Sanguíneos e Coléricos


Fora do oscar 2010

por Caroline Araújo

Quando li a sinopse de “Entre irmãos – Brothers”(2009) novo filme de Jim Sheridan, pensei primeiro: “ ok, lirismo na guerra na mesma toada de Terence Mallick” ( Além da linha vermelha). Bem, com o desenrolar do filme, acabei retrocedendo em minha singela opinião.

Não existe nada de espetacular na história já recontada de dramas de guerra. A guerra, ou AS GUERRAS que nações travaram e travam no decorrer da história da humanidade são os monstros do armário dos adultos de ontem, de hoje e de sempre.
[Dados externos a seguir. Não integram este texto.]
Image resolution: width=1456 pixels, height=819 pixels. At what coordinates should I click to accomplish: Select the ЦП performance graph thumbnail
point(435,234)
A forma como abordar tal tema inesgotável de sentidos e sensações, é a meu ver; a grande sacada de qualquer realizador que se preze. Sheridan faz isso, bem, mas poderia ser mais intenso.
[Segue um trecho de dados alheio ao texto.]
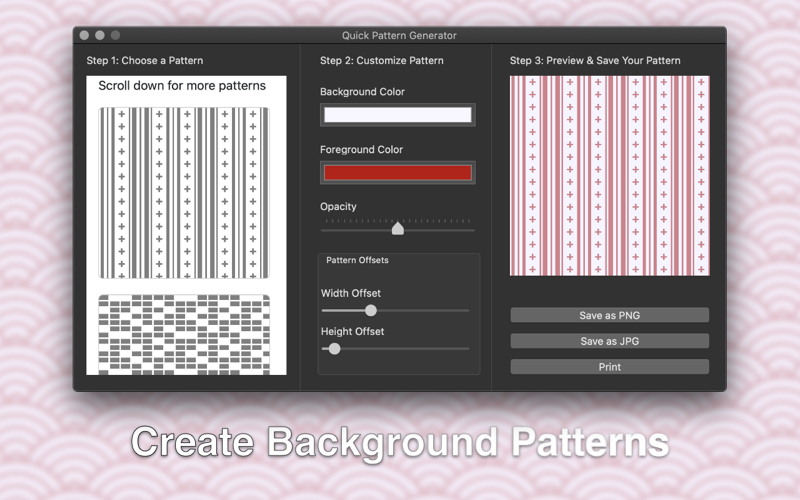Click the Width Offset slider knob

371,310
De cara existe uma desmistificação dos atores. Os irmão do título são “vestidos” em atuações competentíssimas por Tobey Mguirre (Sam) e Jake Gyllenhaal ( Tommy) são a personificação eterna do diferentes e iguais entre todas as famílias. Ambos, filhos pródigos, porém, em tempos diferentes. Desde “Donnie Darko”, Jake mostra porque é um dos atores mais promissores – e praticamente sem esforço, atuar é simplesmente natural. Seu trabalho em “ Brokeback Mountain” coroou sua carreira e trouxe para si os holofotes e respeito merecidos. Do outro lado, Tobey sempre doce em seu semblante, encarnou e acabou estigmatizando-se como o aracnídeo das telas. Mas em Entre irmãos, simplesmente não se consegue vislumbrar qualquer resquício de teia. Ele esta neurótico, grande, assustador e muito bem intencionado na interpretação que se propõe.MGuirre teve várias indicações e uma possível cotação para o oscar por este trabalho. Saliento que a película é uma refilmagem do filme dinamarquês dirigido por Suzanne Bie.

Pegue o cano

Um possível triangulo amoroso entre os irmãos já citados e a esposa de Sam, Grace – interpretada por  Natalie Portman , sempre bela- é o plot principal e que poderia ter sido mais explorado até mesmo para utilizar melhor o talento de Natalie. O grande mote do filme fica a cargo do período onde Sam é dado como morto e em sua prisão psicológica e real ele é levado ao limite. “Pegue o cano”. A escolha do irlandês, Sheridan, poderia ser justificada em uma tentativa de intensificar as nuances tão sutis e delicadas dos dramas familiares. Lembramos que ele é responsável nada mais nada menos pela direção de “ Meu pé esquerdo” e “ Em Nome do Pai”. Mas acredito que podemos ver sua direção, na forte cena em que Sam é obrigado a uma ação em cativeiro que irá perturbá-lo para sempre. Um tanto morno, um tanto forte em outros pontos, altos e baixos comuns em filmes que se propõe a algo e mudam o foco, pois, sinceramente acho que foi isso que ocorreu, entretanto, uma película que se torna obrigatória de análise.

Fica a frase que ecoou pós sessão “a vida é um emaranhado de clichês, todos nós o somos, apenas devemos decidir de qual gênero podemos ser.”